• TASK STATEMENT: Needed from the data below: every line from the one with "Instruction: Click the right" up to and including the one with "Given: Hide Members in the model diagram", repeated exactly and with nothing else.

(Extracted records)
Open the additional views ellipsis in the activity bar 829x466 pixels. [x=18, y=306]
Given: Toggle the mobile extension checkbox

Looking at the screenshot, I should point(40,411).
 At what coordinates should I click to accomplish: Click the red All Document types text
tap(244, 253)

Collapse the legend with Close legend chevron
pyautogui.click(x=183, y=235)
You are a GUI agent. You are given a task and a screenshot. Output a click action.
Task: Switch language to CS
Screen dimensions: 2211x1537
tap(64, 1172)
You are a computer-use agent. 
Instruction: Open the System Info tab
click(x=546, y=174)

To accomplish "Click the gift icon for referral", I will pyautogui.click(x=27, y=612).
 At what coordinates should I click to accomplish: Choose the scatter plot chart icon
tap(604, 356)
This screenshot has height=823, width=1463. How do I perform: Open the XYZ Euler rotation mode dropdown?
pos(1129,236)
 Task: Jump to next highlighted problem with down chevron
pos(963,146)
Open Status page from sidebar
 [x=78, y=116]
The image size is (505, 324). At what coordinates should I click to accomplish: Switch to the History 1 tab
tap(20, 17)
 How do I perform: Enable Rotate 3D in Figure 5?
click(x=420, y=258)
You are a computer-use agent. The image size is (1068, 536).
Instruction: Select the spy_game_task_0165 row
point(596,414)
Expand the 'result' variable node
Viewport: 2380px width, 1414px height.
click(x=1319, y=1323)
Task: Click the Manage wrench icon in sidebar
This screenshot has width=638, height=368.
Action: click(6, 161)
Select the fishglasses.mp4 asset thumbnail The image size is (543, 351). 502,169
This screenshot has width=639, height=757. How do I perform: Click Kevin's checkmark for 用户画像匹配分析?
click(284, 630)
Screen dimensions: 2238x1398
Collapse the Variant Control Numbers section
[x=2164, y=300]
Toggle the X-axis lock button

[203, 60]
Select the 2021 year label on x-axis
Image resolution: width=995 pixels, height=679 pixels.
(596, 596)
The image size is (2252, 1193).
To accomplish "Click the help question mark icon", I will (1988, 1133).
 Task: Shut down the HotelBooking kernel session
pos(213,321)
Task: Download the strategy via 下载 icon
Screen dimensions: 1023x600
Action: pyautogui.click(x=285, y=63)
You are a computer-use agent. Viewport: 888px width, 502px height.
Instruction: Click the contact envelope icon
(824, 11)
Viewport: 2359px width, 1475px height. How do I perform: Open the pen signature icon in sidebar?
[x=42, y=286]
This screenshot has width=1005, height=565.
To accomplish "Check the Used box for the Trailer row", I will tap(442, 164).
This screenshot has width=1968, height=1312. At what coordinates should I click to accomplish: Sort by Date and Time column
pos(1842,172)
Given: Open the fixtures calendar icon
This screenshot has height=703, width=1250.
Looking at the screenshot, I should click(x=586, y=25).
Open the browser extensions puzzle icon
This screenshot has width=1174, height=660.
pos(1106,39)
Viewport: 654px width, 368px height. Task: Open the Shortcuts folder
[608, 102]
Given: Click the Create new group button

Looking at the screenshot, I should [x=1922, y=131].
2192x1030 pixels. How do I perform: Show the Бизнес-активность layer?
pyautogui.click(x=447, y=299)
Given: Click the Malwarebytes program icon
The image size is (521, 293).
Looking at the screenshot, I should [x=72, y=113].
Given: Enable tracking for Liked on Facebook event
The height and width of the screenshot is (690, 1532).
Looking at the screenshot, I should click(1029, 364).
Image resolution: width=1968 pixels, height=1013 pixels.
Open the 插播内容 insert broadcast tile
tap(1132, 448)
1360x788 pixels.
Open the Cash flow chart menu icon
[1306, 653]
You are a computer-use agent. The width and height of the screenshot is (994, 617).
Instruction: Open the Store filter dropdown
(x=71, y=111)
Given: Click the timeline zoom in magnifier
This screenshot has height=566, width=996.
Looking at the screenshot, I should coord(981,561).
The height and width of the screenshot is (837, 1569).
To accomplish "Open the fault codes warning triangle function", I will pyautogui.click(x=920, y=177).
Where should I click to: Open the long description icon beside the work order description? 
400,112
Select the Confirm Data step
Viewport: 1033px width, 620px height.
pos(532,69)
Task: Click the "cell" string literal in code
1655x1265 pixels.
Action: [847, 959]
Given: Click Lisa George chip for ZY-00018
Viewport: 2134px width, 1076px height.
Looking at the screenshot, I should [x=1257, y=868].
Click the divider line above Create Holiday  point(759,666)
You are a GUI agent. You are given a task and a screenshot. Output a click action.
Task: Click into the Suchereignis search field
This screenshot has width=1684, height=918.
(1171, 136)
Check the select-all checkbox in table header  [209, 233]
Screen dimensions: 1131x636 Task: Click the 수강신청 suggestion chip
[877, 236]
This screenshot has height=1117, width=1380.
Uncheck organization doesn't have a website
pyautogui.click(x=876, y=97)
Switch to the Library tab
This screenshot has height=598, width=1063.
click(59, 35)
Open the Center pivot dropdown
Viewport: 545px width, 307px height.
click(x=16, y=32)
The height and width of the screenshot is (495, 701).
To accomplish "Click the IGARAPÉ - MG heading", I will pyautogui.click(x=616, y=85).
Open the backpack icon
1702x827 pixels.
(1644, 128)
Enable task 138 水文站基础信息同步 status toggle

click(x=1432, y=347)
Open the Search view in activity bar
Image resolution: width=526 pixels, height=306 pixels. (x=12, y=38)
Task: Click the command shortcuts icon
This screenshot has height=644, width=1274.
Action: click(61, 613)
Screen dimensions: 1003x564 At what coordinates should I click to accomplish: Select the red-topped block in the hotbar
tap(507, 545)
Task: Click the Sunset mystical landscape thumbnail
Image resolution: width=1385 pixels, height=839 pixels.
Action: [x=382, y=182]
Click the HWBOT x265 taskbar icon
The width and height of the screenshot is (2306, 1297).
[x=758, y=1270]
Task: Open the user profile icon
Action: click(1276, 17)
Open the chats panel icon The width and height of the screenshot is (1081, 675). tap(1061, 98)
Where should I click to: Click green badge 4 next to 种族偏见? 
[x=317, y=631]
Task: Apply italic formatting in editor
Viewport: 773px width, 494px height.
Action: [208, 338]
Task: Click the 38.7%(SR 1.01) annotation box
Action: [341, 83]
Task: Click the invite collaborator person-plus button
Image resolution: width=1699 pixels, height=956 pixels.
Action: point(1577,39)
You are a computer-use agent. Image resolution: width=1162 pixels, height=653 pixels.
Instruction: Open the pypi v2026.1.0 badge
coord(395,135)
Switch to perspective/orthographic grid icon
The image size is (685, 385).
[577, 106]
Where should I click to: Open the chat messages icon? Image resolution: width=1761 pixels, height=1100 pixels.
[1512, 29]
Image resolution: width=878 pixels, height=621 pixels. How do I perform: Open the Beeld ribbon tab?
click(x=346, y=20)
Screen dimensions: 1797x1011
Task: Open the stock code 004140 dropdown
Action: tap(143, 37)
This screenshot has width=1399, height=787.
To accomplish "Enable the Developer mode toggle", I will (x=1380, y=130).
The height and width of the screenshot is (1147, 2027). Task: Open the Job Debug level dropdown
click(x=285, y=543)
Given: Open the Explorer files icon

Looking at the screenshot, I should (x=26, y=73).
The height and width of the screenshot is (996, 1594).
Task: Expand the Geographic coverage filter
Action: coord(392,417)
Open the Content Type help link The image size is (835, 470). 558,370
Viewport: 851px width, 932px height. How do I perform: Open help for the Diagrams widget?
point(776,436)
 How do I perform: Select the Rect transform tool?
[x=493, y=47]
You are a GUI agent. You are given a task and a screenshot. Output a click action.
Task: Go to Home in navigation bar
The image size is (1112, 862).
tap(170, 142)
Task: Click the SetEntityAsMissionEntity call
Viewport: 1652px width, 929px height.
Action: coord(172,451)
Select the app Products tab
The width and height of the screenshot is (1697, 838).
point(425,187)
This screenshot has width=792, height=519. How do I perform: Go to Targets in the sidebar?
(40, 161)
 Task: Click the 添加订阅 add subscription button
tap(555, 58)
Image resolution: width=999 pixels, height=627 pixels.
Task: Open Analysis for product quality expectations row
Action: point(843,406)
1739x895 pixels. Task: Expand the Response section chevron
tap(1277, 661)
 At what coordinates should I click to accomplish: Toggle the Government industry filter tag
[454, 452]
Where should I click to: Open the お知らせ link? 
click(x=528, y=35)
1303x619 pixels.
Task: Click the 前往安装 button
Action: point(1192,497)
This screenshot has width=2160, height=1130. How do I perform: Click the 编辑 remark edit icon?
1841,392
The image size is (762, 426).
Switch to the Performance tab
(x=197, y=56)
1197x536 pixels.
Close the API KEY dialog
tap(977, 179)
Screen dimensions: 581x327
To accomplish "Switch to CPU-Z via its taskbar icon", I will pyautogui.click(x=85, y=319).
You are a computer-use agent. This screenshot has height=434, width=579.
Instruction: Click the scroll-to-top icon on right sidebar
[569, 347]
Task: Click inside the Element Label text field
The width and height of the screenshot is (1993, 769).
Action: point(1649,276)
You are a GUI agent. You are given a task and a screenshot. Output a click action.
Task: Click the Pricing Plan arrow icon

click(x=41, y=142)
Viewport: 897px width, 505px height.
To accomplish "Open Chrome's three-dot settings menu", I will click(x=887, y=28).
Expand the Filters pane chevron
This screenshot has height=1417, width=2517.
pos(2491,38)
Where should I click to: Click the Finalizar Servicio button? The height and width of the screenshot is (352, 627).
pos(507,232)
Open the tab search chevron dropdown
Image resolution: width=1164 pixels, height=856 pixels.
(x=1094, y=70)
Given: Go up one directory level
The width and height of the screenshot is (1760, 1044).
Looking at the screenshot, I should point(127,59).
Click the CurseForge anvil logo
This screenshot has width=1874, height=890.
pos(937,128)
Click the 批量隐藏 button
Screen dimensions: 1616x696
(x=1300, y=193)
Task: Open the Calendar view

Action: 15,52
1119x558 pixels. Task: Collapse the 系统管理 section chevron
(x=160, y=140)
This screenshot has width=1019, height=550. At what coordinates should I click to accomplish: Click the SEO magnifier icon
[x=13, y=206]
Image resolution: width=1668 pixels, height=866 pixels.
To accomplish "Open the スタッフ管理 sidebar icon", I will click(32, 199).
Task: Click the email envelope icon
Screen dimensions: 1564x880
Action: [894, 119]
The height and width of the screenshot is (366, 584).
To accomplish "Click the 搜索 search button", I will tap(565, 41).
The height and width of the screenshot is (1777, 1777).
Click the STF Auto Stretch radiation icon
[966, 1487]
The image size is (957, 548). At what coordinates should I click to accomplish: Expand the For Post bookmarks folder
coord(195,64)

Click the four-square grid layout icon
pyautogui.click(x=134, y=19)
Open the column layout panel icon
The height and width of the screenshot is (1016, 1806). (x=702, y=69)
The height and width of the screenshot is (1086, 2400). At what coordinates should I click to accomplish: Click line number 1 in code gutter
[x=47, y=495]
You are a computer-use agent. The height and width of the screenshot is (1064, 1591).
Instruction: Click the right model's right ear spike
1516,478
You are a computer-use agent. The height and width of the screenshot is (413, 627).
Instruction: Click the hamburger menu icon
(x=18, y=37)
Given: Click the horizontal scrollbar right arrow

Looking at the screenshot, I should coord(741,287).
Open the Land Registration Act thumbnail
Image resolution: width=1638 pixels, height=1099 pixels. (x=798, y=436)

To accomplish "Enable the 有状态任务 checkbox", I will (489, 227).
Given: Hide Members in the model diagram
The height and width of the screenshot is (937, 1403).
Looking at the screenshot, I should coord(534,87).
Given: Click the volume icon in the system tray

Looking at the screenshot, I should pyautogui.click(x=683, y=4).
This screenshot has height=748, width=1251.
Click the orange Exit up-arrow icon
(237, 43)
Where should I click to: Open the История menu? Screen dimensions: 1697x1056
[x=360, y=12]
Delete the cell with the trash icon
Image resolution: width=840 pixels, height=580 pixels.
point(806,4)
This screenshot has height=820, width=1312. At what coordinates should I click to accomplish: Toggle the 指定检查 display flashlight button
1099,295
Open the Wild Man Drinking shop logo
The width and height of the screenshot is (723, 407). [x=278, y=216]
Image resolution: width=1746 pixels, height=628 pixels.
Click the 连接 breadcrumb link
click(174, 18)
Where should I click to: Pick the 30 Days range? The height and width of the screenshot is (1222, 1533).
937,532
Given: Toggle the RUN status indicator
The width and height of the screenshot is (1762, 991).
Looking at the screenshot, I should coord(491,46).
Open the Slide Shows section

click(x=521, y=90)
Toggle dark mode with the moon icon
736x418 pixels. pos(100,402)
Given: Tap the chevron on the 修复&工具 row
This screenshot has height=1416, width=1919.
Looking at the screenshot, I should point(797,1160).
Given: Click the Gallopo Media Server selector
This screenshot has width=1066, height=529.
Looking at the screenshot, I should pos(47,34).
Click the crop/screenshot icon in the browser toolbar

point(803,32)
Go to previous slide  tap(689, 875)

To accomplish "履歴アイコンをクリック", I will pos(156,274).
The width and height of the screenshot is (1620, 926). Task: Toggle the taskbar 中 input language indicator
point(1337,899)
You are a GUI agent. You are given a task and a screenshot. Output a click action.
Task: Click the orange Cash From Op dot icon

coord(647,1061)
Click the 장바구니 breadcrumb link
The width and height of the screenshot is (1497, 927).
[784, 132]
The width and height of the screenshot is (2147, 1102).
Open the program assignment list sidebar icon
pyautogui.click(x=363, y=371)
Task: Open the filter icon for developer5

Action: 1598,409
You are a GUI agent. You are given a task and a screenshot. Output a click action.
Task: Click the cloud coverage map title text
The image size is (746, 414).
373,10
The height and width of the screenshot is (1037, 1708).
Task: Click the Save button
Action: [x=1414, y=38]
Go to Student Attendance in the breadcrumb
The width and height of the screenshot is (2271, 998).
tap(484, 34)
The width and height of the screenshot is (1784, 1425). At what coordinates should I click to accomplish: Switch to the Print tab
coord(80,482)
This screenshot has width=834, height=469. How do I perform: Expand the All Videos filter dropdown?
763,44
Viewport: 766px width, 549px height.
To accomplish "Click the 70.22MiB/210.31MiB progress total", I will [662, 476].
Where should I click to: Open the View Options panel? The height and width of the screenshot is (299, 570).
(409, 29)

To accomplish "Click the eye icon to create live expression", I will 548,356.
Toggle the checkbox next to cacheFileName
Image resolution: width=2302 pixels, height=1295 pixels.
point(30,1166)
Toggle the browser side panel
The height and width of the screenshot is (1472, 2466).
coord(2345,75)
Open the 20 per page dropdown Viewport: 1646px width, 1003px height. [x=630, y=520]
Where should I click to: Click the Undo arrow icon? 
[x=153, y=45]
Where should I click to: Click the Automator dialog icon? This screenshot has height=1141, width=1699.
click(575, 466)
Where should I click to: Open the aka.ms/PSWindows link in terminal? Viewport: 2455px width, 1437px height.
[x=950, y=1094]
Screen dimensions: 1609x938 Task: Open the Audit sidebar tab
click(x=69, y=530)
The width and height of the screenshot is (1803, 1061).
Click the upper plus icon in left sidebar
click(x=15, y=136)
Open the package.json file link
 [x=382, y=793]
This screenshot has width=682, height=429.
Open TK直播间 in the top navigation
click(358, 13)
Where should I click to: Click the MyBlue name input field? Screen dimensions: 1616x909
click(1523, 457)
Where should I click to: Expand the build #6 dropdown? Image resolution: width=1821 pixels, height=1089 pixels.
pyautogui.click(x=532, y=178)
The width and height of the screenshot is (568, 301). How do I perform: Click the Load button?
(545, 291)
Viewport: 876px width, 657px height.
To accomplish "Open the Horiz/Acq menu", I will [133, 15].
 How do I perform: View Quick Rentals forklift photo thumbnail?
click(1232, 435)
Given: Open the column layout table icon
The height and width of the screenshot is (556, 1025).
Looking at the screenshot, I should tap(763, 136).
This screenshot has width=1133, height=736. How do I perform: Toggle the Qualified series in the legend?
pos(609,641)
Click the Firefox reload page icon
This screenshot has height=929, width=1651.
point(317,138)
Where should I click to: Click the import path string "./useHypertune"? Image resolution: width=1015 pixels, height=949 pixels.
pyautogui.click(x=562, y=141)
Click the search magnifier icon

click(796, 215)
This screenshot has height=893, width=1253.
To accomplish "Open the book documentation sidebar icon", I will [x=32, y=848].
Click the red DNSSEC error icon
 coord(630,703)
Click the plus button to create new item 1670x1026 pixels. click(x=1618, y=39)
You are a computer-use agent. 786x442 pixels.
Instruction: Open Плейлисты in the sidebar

• EXPECTED ANSWER:
Instruction: Click the right model's right ear spike
1516,478
You are a computer-use agent. The height and width of the screenshot is (413, 627).
Instruction: Click the hamburger menu icon
(x=18, y=37)
Given: Click the horizontal scrollbar right arrow

Looking at the screenshot, I should coord(741,287).
Open the Land Registration Act thumbnail
Image resolution: width=1638 pixels, height=1099 pixels. (x=798, y=436)

To accomplish "Enable the 有状态任务 checkbox", I will (489, 227).
Given: Hide Members in the model diagram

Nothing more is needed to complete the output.